PROVIDED TEXT -
+ + + +
This conclusion might well dispose of defendants' First Amendment
challenge. Given Congress' justifiable view that the DMCA is instrumental
in carrying out the objective of the Copyright Clause, there arguably is no
First Amendment objection to prohibiting the dissemination of means for
circumventing technological methods for controlling access to copyrighted
works. But the Court need not rest on this alone.

In determining the constitutionality of governmental restriction on speech,
courts traditionally have balanced the public interest in the restriction
against the public interest in the kind of speech at issue.43 This approach
seeks to determine, in light of the goals of the First Amendment, how much
protection the speech at issue merits. It then examines the underlying
rationale for the challenged regulation and assesses how best to
accommodate the relative weights of the interests in free speech interest
and the regulation.44

____________________

     43 1 NIMMER §§ 1.10[A]-1.10[B][1], at 1-66.45 to 1-74. This
     "definitional balancing'' is to be distinguished from "ad hoc
     balancing,'' which seeks to balance only the particular interests
     of the parties before the court, rather than the more general
     public interests in the kind of speech and the governmental
     regulation at issue. According to the Nimmers, ad hoc balancing
     has proven unsatisfactory and generally has been replaced by the
     definitional balancing method. Id.§ 1.10[A], at 1-67. See also
     Konigsberg v. State Bar of Calif., 366 U.S. 36 (1961).

     44 This kind of balancing has been utilized in cases involving
     inter alia obscenity, privacy, and libel. 1 NIMMER § 1.10[A], at
     1-68 (citing Roth v. United States, 354 U.S. 476 (1957)
     (obscenity); Time, Inc. v. Hill, 385 U.S. 374 (1967) (privacy);
     New York Times v. Sullivan, 376 U.S. 254 (1964) (libel)).

As Justice Brandeis wrote, freedom of speech is important both as a means
to achieve a democratic society and as an end in itself.45 Further, it
discourages social violence by permitting people to seek redress of their
grievances through meaningful, non-violent expression.46 These goals have
been articulated often and consistently in the case law.
+ + + +
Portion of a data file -

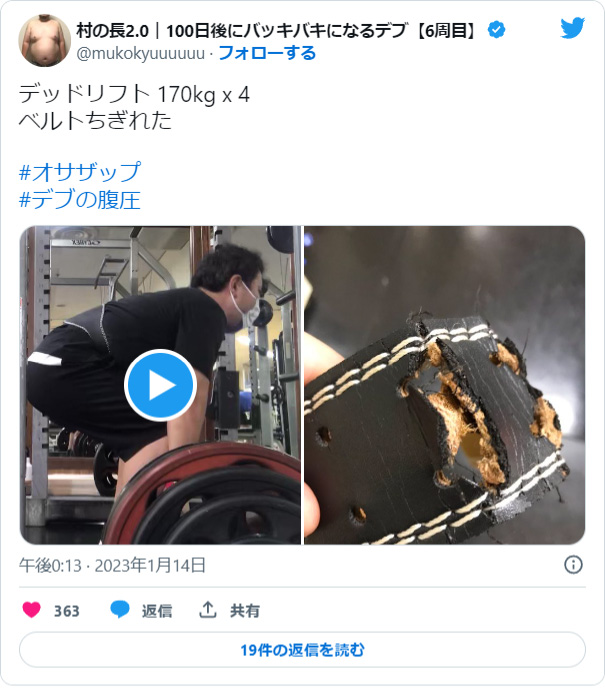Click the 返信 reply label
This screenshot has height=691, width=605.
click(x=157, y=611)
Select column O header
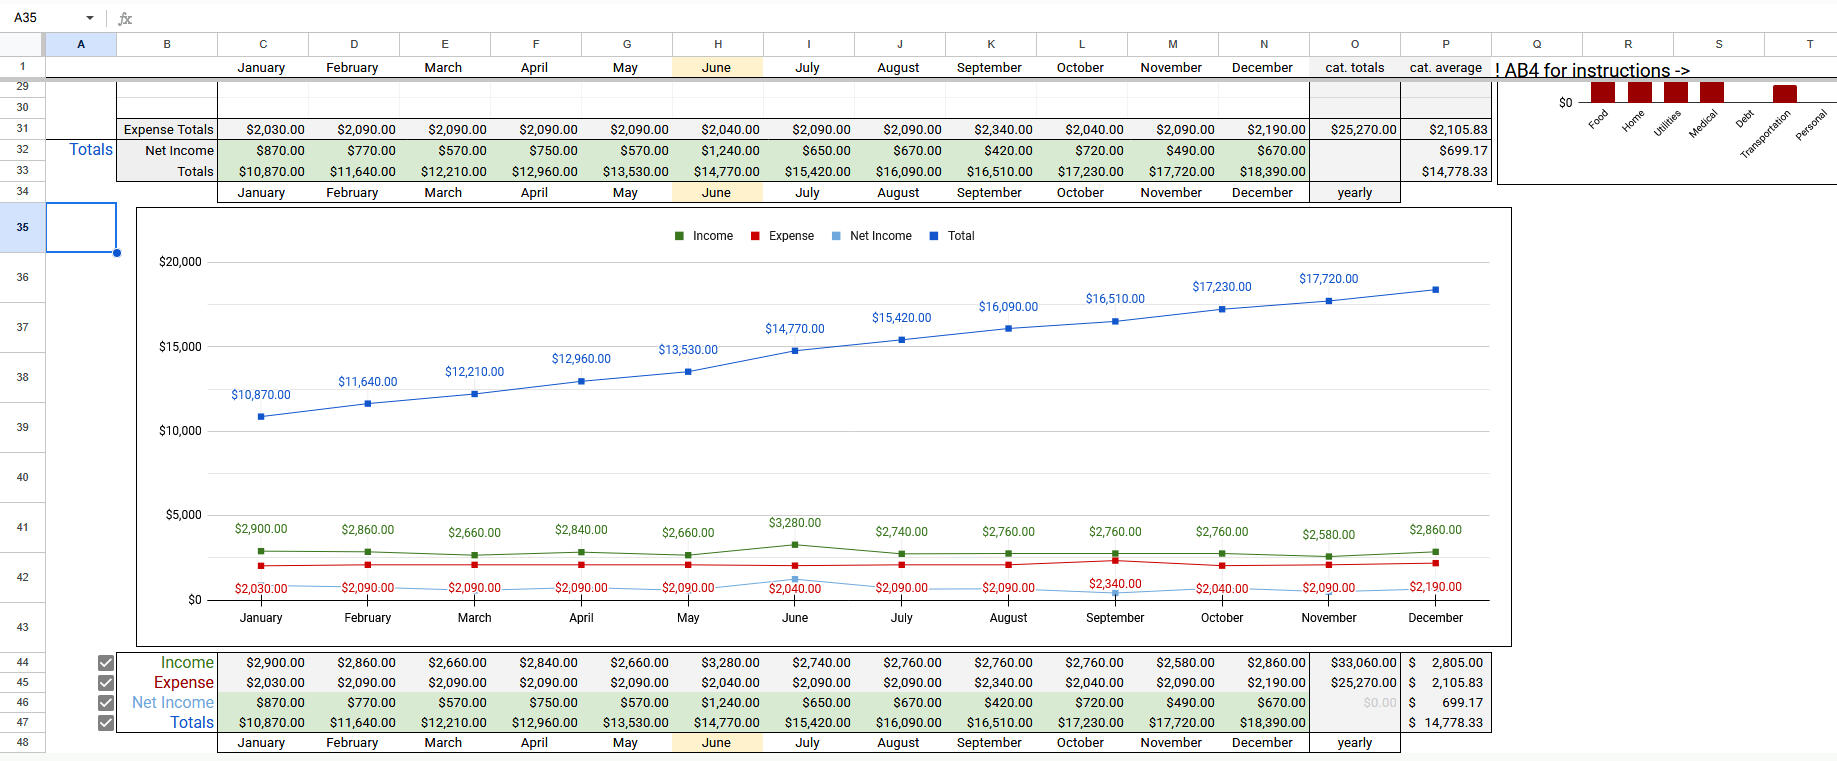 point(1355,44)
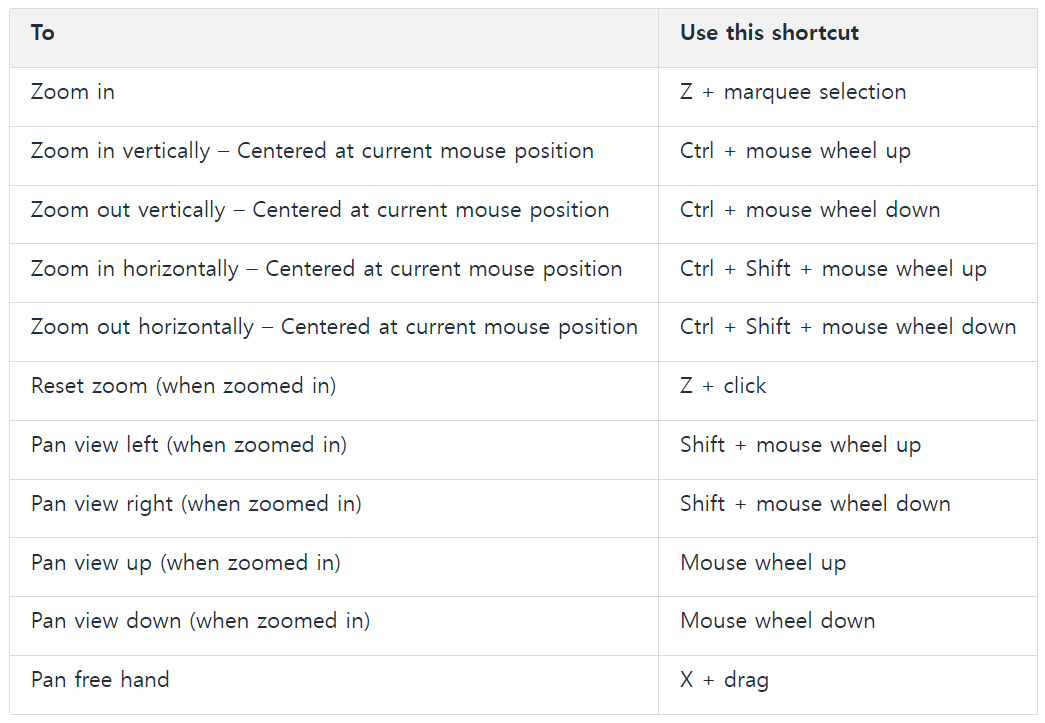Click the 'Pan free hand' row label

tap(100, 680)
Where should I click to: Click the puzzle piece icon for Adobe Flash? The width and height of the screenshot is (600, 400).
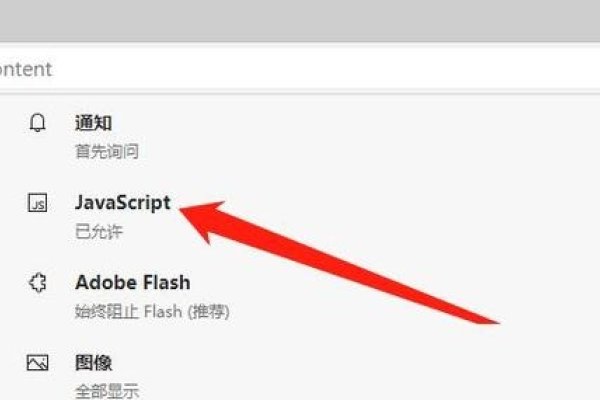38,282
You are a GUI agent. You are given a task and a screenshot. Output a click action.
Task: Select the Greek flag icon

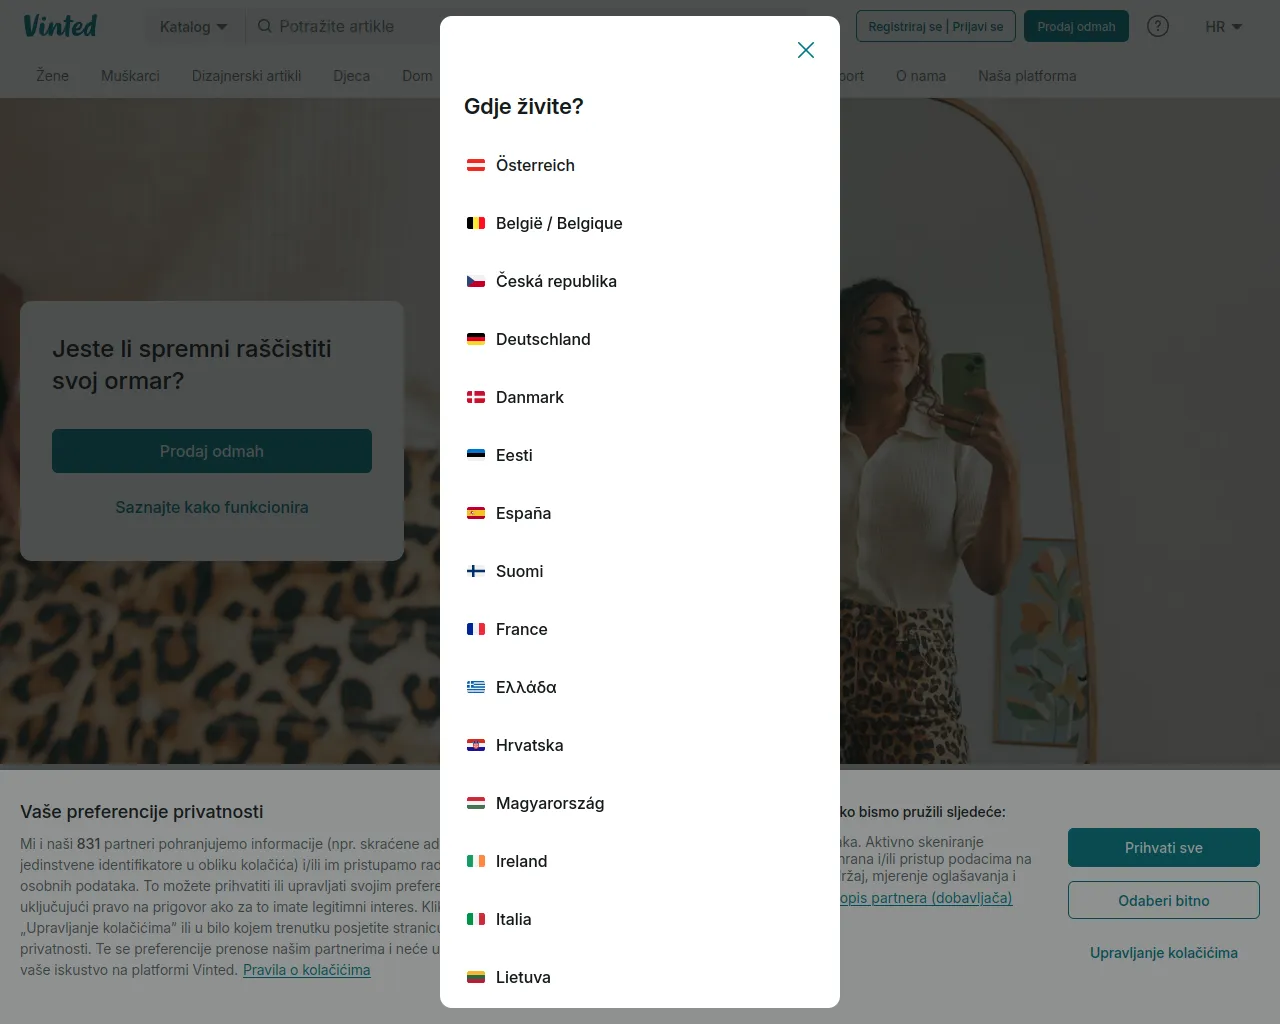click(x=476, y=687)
+ + + +
PROBLEM SET -
1/ Reproduce a stretch of the First Amendment passage word for word, beginning at the words "44 This kind" and stopping after "254 (1964) (libel)).".
2/ Write what comes next in the First Amendment passage, picking up right after its final sentence.
The rows play no part in this work.

RESPONSE LIST -
1/
44 This kind of balancing has been utilized in cases involving
     inter alia obscenity, privacy, and libel. 1 NIMMER § 1.10[A], at
     1-68 (citing Roth v. United States, 354 U.S. 476 (1957)
     (obscenity); Time, Inc. v. Hill, 385 U.S. 374 (1967) (privacy);
     New York Times v. Sullivan, 376 U.S. 254 (1964) (libel)).

2/
____________________

     45 Whitney v. California, 274 U.S. 357, 375 (1927) (Brandeis, J.
     concurring) (cited in 1 NIMMER § 1.10[B], at 1-72 to 1-73). See
     also Nixon v. Shrink Missouri Gov't PAC, No. 98- 963, 2000 WL
     48424, *14 (U.S. Jan. 24, 2000) (Breyer, J., concurring); Wallace
     v. Jaffree, 472 U.S. 38, 48 (1985); Mills v. Alabama, 384 U.S.
     214, 218-19 (1966).

     46 Id.

The computer code at issue in this case does little to serve these goals.
Although this Court has assumed that DeCSS has at least some expressive
content, the expressive aspect appears to be minimal when compared to its
functional component.47 Computer code primarily is a set of instructions
which, when read by the computer, cause it to function in a particular way,
in this case, to render intelligible a data file on a DVD. It arguably "is
best treated as a virtual machine . . . .''48

____________________

     47 Junger, 8 F. Supp.2d at 715-18; Karn, 925 F. Supp. at 9 n. 19;
     Lemley & Volakh, 48 DUKE L. J. at 236-37.

     48 Lemley & Volakh, 48 DUKE L.J. at 236-37.

On the other side of this balance lie the interests served by the DMCA.
Copyright protection exists to "encourage individual effort by personal
gain''49 and thereby "advance public welfare''50 through the "promot[ion
of] the Progress of Science and useful Arts.''51 The DMCA plainly was
designed with these goals in mind. It is a tool to protect copyright in the
digital age. It responds to the risks of technological circumvention of
access controlling mechanisms designed to protect copyrighted works
distributed in digital form. It is designed to further precisely the goals
articulated above, goals of unquestionably high social value.

____________________

     49 Mazer v. Stein, 347 U.S. 201, 219 (1953).

     50 Id.

     51 U.S. CONST. art. II, § 8.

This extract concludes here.